-- Source data follows --

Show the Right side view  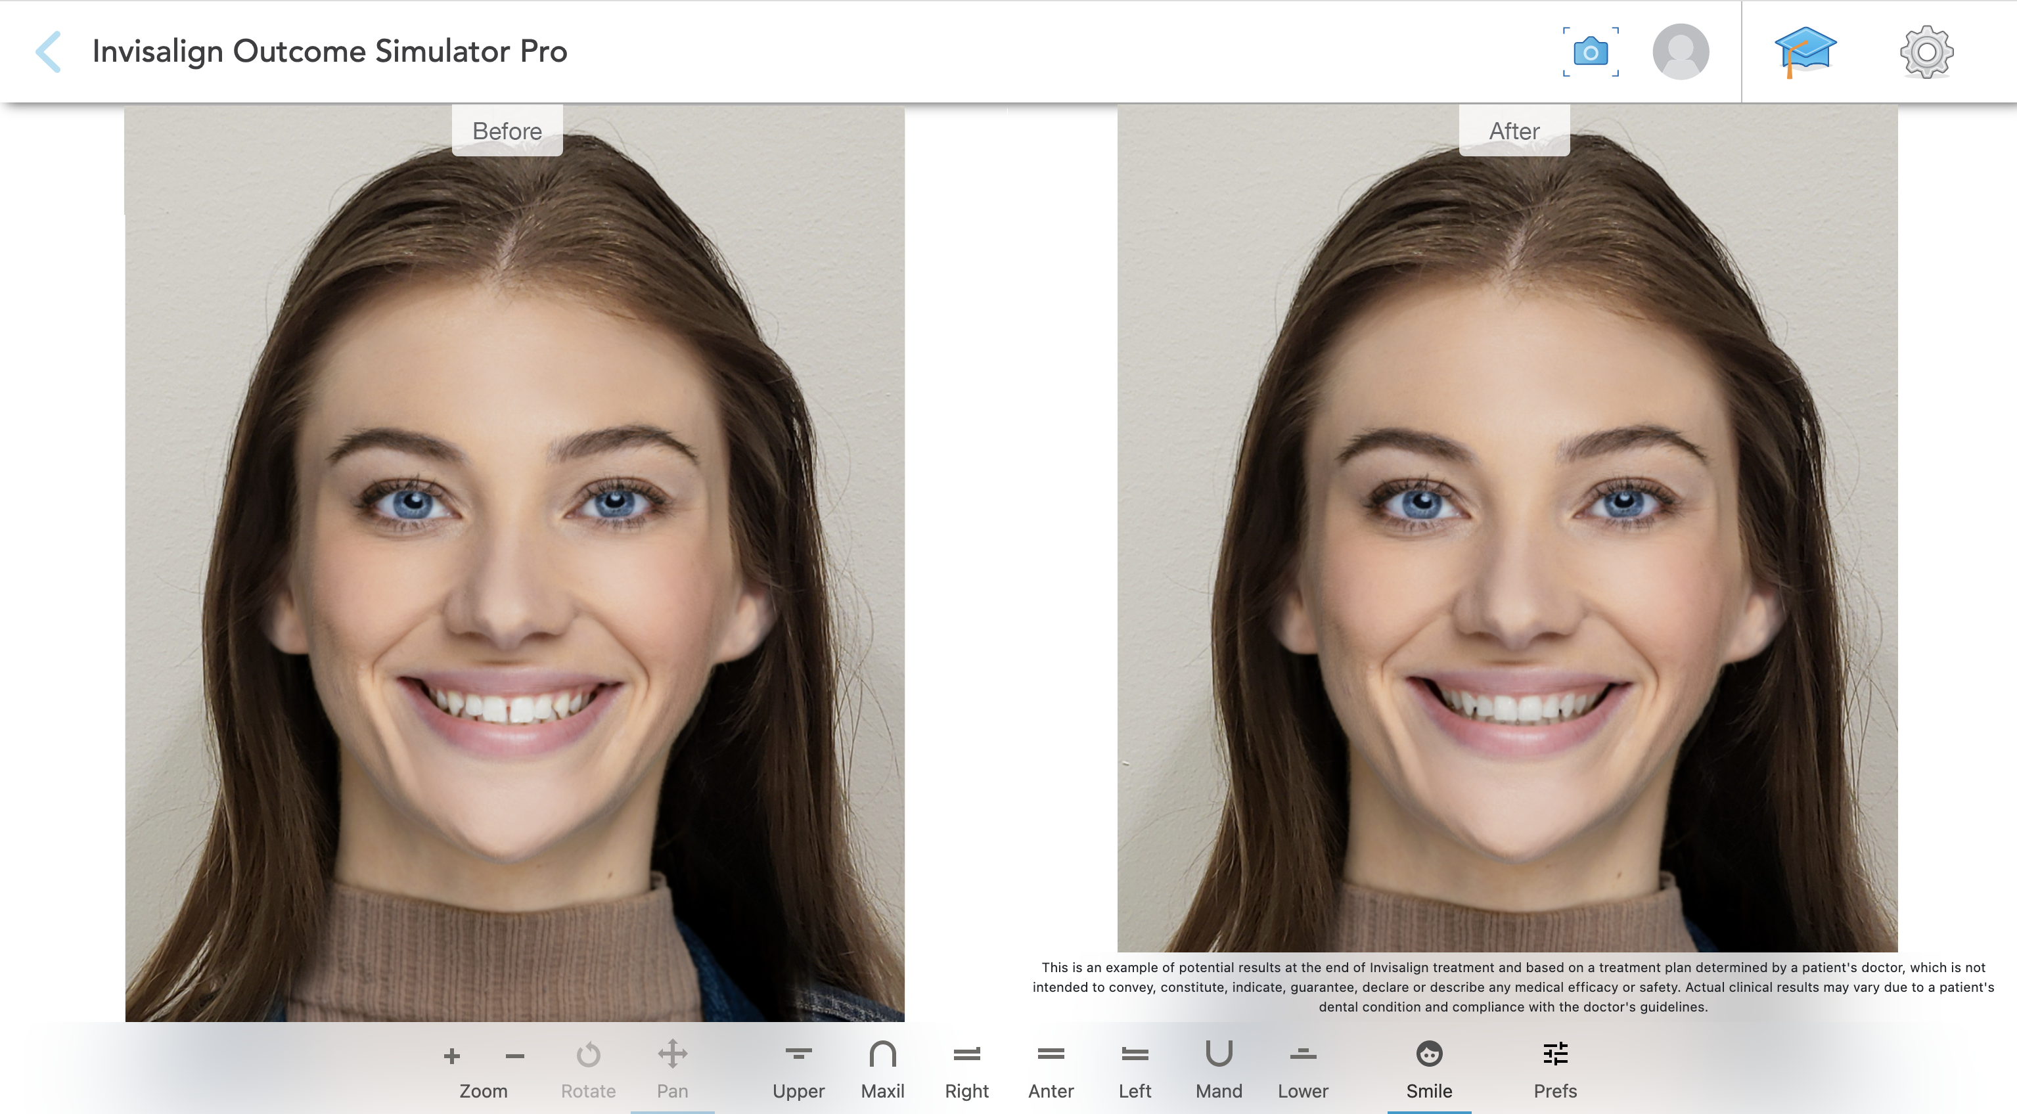tap(966, 1069)
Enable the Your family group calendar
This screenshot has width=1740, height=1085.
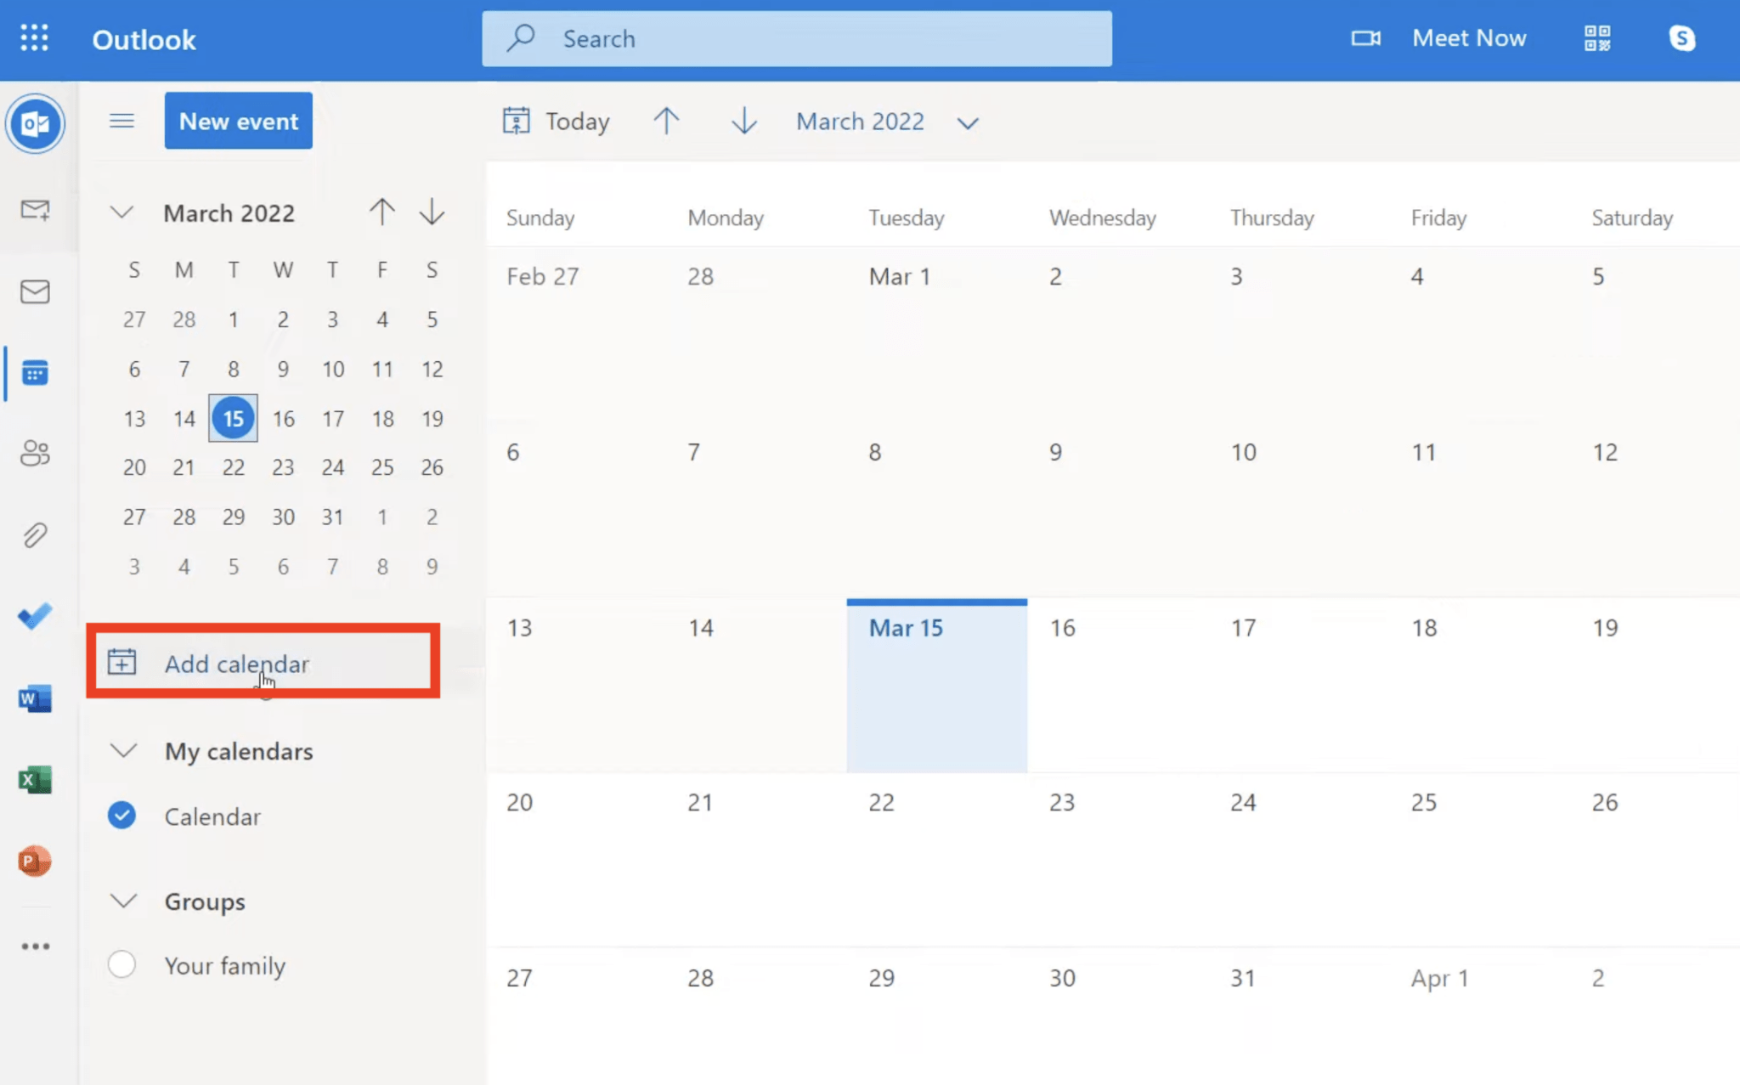pyautogui.click(x=122, y=964)
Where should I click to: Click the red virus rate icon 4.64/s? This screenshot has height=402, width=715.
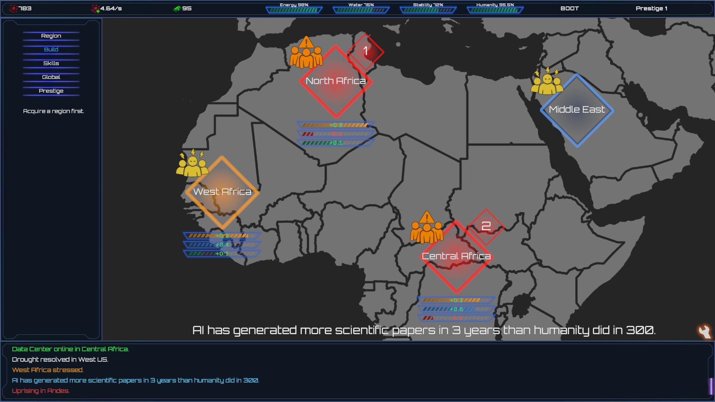coord(95,9)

-- Source data concluded --

**Task prompt:** Please return only the lines from the one holding "This screenshot has width=1740, height=1085." through the end of the data, both ends included; do not copy any pictures.

**Your response:**
This screenshot has width=1740, height=1085.
pyautogui.click(x=122, y=964)
Where should I click to: Click the red virus rate icon 4.64/s? This screenshot has height=402, width=715.
coord(95,9)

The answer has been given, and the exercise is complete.